In contrast to the studies on cancer incidence, both RCTs and many though not all observational studies suggest that vitamin D may play a role in cancer mortality or survival. Approximately a 15% reduction in total cancer mortality was observed in those who were randomized to receive vitamin D supplements over placebo, and the VITAL study suggested that this effect size could increase over the duration of vitamin D use. Most of the follow-up time in the studies was less than 5 years. In VITAL, after excluding the first 2 years, the risk reduction was 25%. Benefits were seen even at fairly high doses of 2000 IU/day and when levels of >100 nmol/L were attained. While the reason for the divergent findings for incidence and mortality of total cancer is not apparent, plausible mechanisms exist for vitamin D operating at multiple stages of carcinogenesis. Vitamin D may decrease tumor invasiveness and propensity to metastasize, which may occur at the late stages of carcinogenesis. In the RCTs, which showed benefits on mortality, vitamin D administration generally started before cancer diagnosis, likely during the late stages of carcinogenesis and continued during and after diagnosis. Thus, the potential benefit for vitamin D status on cancer mortality could operate during the pre-diagnostic stages by affecting late-stage tumor progression (e.g., invasion) and metastatic seeding, during the treatment phase possibly by complementing or enhancing effects of therapies, or during the post-diagnostic stages. It is unclear if similar benefits could be conferred by beginning vitamin D treatment at the time of diagnosis because some of the effects of vitamin D could be occurring during the metastatic seeding phase in the pre-diagnostic period.
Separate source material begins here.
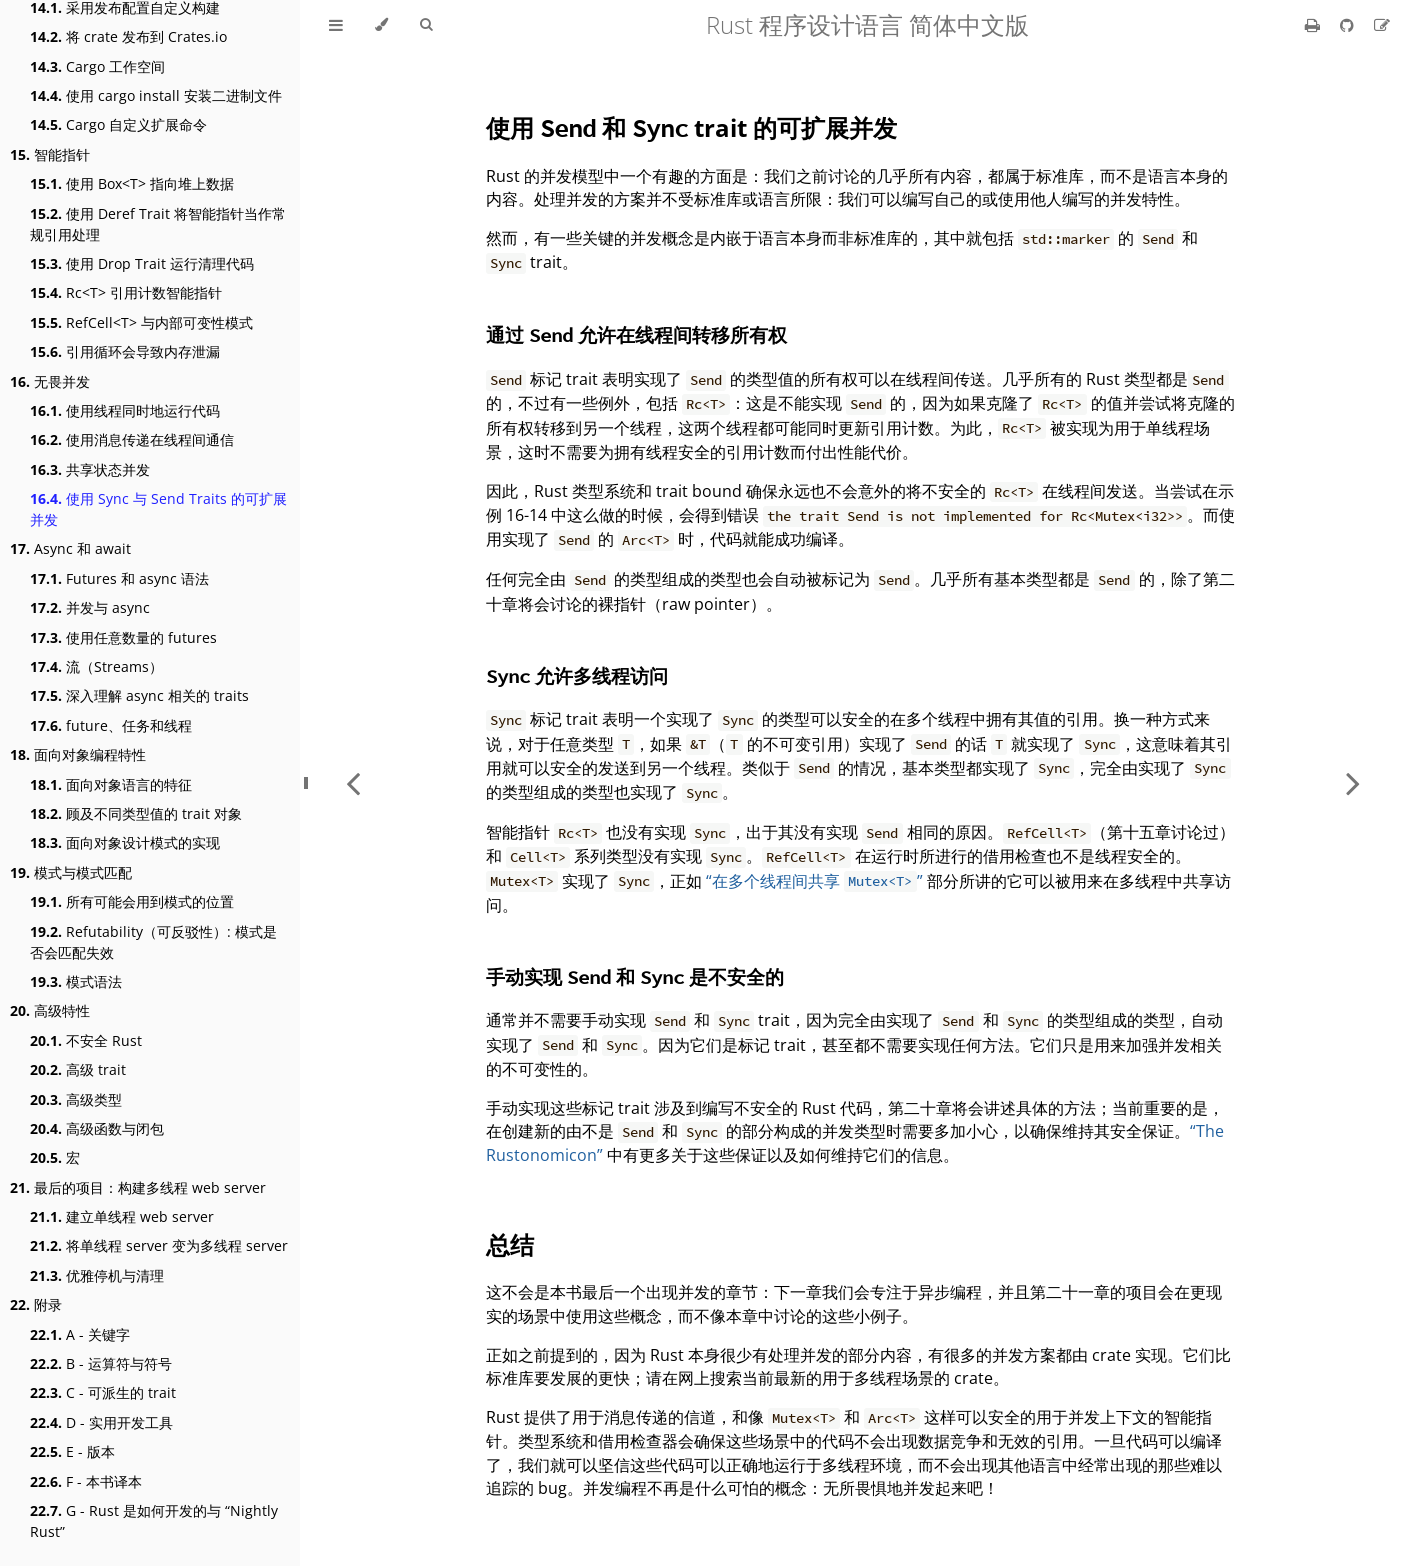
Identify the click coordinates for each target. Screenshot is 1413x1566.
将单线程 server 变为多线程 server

Almost 10 million cancer deaths were projected to occur in 2018 worldwide [94]. With increasing population size and aging, cancer incidence and mortality is likely to increase over time. The results from meta-analyses support that achieving circulating levels of 25(OH)D around 54–135 nmol/L may contribute to reducing cancer mortality. Although the optimal 25(OH)D level for prevention is not established, it is likely to be higher than 50 nmol/L, and currently, a substantial portion of the world’s population is below even this threshold. The Endocrine Society recommends at least 1500–2000 IU/day intake of vitamin D to maintain the levels of 25(OH)D above 75 nmol/L [95]. Further studies are needed to confirm our conclusions, establish the optimal dose and timing of vitamin D intakes for prevention, find which cancer types are affected, and determine the underlying mechanisms of action.